По храму пробежал возмущённый гул. Видимо, присутствующие живо представили описанную епископом картину. Дождавшись, пока гул стихнет, Эмерик продолжил:
— Кому выпадает труд отомстить за всё это, исправить содеянное, кому, как не вам?! Вы люди, которых Бог превознёс перед всеми силою оружия и величием духа, ловкостью и доблестью сокрушать головы врагов своих, вам противодействующих. Поднимайтесь и помните деяния ваших предков, доблесть и славу короля Карла Великого, и сына его Людовика, и других государей ваших, которые разрушили царства язычников и раздвинули там пределы Святой церкви. О могущественнейшие рыцари! Припомните отвагу своих праотцов! Не посрамите их! И если вас удерживает нежная привязанность к детям, и родителям, и женам, поразмыслите снова над тем, что говорит Господь в Евангелии: «Кто оставит дома, или братьев, или сестёр, или отца, или мать, или жену, или детей, или земли, ради имени Моего, получит во стократ и наследует жизнь вечную». Не позволяйте собственности или семейным делам отвлечь вас.

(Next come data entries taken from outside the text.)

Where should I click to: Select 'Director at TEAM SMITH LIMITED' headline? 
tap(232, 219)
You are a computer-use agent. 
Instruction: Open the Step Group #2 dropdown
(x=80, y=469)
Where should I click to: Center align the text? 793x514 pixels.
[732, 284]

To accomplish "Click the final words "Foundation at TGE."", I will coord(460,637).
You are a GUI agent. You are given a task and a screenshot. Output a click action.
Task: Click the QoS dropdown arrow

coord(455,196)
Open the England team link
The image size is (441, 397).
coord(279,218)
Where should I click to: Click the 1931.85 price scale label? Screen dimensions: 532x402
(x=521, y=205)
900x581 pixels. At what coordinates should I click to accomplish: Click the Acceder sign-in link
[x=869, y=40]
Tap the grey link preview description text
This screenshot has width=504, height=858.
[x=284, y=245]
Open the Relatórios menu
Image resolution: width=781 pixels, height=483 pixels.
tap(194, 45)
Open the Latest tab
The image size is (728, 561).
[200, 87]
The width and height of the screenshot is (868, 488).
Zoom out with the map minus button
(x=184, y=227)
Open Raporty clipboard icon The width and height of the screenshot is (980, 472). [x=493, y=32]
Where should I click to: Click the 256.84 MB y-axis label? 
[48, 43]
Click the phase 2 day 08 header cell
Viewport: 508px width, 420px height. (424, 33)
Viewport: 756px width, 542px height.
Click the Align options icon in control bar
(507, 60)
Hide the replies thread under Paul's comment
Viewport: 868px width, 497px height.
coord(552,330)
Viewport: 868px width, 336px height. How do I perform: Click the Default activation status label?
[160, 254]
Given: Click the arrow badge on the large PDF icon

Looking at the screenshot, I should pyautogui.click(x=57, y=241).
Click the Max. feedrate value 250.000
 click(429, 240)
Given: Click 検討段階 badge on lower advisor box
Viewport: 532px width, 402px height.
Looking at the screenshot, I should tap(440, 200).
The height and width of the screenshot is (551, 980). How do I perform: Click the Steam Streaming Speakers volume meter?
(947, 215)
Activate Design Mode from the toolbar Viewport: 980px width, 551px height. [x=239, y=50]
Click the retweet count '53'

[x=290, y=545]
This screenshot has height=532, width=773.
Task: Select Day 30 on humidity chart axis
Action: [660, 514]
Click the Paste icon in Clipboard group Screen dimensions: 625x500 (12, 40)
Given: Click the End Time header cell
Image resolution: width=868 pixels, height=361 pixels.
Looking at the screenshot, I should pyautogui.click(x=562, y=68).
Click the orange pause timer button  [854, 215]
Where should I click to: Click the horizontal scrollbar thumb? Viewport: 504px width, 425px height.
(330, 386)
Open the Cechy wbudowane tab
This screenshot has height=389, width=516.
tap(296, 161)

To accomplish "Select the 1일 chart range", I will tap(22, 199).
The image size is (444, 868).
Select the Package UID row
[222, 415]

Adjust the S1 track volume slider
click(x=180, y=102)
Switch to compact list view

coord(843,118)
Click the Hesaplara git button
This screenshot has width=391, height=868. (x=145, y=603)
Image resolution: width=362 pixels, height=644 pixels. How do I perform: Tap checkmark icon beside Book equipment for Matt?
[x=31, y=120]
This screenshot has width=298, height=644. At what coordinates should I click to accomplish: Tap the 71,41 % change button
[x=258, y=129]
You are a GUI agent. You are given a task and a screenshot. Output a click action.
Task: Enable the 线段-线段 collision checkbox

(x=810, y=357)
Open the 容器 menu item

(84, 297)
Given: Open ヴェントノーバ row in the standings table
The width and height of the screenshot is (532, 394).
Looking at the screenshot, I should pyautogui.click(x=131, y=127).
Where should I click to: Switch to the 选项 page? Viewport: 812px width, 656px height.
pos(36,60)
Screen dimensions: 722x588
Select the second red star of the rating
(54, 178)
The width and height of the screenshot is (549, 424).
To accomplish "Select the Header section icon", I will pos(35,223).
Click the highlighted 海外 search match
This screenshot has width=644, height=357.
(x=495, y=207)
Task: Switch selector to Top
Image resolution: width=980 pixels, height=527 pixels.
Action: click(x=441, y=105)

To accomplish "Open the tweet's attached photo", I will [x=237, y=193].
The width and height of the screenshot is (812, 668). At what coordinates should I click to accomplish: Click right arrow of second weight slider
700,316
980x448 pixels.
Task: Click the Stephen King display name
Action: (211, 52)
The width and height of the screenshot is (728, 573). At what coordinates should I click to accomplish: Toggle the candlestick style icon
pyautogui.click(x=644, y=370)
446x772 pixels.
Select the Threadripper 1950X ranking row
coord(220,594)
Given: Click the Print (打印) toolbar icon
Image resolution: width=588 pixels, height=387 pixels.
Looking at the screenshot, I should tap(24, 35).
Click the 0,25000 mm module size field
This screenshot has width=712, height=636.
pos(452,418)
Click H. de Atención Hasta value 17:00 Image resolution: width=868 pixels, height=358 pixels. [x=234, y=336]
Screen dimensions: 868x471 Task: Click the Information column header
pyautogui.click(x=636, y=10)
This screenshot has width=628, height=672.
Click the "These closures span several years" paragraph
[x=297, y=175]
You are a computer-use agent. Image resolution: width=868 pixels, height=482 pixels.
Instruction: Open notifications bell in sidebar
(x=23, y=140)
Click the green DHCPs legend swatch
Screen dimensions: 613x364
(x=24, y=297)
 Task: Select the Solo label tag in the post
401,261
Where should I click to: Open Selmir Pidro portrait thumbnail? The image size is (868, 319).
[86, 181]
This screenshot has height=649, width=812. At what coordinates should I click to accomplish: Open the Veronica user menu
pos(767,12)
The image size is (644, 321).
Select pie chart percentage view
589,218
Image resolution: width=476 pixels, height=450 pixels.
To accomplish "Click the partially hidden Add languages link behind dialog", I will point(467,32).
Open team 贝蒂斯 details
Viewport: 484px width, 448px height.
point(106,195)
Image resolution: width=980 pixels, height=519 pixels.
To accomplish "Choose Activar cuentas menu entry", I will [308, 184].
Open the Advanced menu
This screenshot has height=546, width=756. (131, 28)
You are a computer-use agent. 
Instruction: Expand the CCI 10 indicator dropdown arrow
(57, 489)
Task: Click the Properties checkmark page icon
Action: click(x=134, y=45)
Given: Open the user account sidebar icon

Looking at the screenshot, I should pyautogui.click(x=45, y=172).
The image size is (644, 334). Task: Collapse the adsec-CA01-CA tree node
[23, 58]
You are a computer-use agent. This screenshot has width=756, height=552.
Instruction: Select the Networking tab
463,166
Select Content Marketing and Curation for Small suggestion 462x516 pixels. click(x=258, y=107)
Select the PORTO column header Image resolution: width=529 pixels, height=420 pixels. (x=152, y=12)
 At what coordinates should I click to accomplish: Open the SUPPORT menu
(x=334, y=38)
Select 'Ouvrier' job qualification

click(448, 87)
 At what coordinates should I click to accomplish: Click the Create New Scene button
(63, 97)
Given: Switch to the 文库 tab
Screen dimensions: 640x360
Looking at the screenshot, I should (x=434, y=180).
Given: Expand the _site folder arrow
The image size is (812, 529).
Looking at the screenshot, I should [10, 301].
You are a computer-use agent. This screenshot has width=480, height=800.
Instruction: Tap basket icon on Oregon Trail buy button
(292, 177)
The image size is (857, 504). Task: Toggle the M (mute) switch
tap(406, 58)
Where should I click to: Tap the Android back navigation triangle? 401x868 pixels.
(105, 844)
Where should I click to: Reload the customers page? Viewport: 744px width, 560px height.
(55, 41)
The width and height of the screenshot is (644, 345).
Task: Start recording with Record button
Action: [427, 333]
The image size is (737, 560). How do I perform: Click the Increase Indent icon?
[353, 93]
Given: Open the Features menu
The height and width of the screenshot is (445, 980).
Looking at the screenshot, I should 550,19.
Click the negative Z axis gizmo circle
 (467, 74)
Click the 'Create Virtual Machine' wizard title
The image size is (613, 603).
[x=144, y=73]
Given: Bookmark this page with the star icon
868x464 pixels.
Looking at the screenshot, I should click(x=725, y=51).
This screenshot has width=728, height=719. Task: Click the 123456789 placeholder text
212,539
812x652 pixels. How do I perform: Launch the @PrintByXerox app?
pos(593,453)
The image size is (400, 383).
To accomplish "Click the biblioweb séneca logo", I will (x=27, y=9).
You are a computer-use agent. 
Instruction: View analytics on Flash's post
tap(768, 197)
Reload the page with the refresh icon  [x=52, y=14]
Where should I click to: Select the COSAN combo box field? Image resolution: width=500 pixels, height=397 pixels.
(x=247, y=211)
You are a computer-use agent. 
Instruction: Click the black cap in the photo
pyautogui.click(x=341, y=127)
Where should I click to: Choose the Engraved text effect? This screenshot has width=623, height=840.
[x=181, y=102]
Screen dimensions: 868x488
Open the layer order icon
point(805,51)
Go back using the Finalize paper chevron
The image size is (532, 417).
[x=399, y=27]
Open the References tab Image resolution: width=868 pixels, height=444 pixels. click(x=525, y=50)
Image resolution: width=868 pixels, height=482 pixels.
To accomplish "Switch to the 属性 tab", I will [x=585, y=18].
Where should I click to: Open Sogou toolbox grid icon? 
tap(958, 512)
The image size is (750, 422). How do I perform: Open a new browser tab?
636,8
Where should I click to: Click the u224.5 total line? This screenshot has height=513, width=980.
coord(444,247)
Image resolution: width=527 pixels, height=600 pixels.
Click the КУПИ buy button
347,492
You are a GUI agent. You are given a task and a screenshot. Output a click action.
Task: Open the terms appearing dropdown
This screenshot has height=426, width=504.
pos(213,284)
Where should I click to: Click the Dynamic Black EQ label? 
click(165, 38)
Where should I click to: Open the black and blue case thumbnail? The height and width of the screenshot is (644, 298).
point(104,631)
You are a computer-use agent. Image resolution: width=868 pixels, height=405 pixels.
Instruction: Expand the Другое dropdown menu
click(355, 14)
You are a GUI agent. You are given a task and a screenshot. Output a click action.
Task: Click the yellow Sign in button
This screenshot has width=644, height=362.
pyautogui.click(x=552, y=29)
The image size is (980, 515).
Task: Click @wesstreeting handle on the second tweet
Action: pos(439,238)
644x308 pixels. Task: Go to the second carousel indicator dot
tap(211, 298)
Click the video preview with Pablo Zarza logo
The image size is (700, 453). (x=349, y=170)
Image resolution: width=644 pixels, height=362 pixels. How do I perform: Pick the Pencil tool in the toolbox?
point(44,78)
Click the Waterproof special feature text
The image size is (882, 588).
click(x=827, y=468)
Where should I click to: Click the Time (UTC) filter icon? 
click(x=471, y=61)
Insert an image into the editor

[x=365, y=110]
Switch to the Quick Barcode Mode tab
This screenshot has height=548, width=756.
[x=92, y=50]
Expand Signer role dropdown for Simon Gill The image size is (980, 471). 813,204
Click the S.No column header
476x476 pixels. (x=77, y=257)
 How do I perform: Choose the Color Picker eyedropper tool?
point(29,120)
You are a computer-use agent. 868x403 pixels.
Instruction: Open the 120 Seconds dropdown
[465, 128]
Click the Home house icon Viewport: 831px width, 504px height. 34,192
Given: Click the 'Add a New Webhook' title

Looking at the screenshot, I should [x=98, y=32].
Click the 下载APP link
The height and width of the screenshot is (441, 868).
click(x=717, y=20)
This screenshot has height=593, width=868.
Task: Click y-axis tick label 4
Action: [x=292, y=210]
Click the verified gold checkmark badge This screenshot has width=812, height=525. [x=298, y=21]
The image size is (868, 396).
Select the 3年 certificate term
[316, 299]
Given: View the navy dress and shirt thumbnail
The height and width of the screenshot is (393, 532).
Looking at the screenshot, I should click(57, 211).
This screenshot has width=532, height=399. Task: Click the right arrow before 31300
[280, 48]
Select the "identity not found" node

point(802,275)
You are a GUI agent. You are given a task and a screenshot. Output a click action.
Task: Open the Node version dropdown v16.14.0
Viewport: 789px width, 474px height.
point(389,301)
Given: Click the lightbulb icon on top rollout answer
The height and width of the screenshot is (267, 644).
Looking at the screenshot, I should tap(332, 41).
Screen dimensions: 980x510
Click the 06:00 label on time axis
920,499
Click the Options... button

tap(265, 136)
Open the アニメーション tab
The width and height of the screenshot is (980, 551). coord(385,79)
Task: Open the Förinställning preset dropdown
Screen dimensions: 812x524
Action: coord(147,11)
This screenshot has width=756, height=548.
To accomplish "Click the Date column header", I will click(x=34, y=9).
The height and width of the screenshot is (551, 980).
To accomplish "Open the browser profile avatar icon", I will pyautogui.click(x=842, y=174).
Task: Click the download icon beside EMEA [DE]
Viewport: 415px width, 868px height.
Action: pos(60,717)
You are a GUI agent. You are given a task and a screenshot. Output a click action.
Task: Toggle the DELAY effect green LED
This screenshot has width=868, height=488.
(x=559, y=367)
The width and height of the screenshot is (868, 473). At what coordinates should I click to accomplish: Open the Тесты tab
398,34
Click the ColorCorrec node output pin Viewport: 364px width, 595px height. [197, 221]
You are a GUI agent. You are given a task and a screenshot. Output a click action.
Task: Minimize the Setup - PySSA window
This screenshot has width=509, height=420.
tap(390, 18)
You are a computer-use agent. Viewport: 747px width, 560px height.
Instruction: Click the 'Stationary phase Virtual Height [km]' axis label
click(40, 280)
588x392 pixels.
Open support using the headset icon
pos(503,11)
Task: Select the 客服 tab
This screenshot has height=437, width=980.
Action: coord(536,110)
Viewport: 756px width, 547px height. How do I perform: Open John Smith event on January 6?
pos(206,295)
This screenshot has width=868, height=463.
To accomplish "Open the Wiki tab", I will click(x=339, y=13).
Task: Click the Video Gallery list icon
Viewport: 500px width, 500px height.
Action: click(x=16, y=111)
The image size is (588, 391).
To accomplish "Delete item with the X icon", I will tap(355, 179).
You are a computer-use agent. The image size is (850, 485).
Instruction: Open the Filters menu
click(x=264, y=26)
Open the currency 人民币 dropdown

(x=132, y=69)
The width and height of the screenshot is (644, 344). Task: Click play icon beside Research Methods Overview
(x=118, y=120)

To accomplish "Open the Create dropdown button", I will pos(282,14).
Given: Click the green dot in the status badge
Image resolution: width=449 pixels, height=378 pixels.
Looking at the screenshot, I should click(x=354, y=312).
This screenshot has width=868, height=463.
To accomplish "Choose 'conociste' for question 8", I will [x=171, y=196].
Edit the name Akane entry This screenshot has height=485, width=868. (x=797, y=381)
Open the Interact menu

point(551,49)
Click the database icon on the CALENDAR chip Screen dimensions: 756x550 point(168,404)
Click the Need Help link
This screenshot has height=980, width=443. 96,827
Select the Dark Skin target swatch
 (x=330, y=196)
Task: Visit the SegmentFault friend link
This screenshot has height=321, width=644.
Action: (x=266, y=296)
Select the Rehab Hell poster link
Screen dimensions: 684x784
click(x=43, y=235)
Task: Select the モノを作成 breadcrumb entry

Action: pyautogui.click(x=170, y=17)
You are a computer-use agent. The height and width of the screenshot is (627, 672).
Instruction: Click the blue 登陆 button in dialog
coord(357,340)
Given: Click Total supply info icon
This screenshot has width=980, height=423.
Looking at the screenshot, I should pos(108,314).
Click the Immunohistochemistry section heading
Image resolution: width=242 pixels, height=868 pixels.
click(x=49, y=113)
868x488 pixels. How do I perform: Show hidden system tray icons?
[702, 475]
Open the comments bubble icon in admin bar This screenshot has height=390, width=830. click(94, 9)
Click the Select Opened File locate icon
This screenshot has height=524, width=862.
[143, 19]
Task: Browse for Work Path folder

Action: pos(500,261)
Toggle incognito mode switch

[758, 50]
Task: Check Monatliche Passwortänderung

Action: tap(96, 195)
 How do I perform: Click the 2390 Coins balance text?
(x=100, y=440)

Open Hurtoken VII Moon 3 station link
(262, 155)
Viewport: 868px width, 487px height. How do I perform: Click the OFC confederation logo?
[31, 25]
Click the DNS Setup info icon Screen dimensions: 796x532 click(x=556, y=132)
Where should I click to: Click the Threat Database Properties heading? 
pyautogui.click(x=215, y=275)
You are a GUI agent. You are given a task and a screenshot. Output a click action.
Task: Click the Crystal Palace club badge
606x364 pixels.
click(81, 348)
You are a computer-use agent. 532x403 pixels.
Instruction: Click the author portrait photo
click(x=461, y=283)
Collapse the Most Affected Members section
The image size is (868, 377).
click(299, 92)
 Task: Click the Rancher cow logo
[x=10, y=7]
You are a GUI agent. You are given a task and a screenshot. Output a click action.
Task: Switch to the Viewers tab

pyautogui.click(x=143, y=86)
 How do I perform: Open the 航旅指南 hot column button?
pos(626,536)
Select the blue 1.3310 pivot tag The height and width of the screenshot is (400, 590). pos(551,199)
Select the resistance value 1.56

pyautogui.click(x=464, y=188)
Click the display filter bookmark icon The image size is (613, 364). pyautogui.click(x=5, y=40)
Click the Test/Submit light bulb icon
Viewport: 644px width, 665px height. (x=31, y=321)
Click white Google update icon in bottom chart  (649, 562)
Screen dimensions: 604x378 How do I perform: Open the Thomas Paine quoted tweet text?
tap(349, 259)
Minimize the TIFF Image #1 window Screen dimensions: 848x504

Эта земля, которую вы населяете, сдавлена отовсюду горными хребтами, она стеснена вашей многочисленностью. Она не очень богата и едва прокармливает тех, кто её обрабатывает. Из-за этого вы друг друга кусаете и пожираете, ведёте войны и наносите друг другу множество смертельных ран. Пусть же прекратится меж вами ненависть, пусть смолкнет вражда, утихнут войны и уснут всяческие распри и раздоры. Начните путь в Святую землю, исторгните её у нечестивого народа, землю, которая была дана Господом нашим детям Израилевым и которая, как гласит Писание, течёт млеком и медом.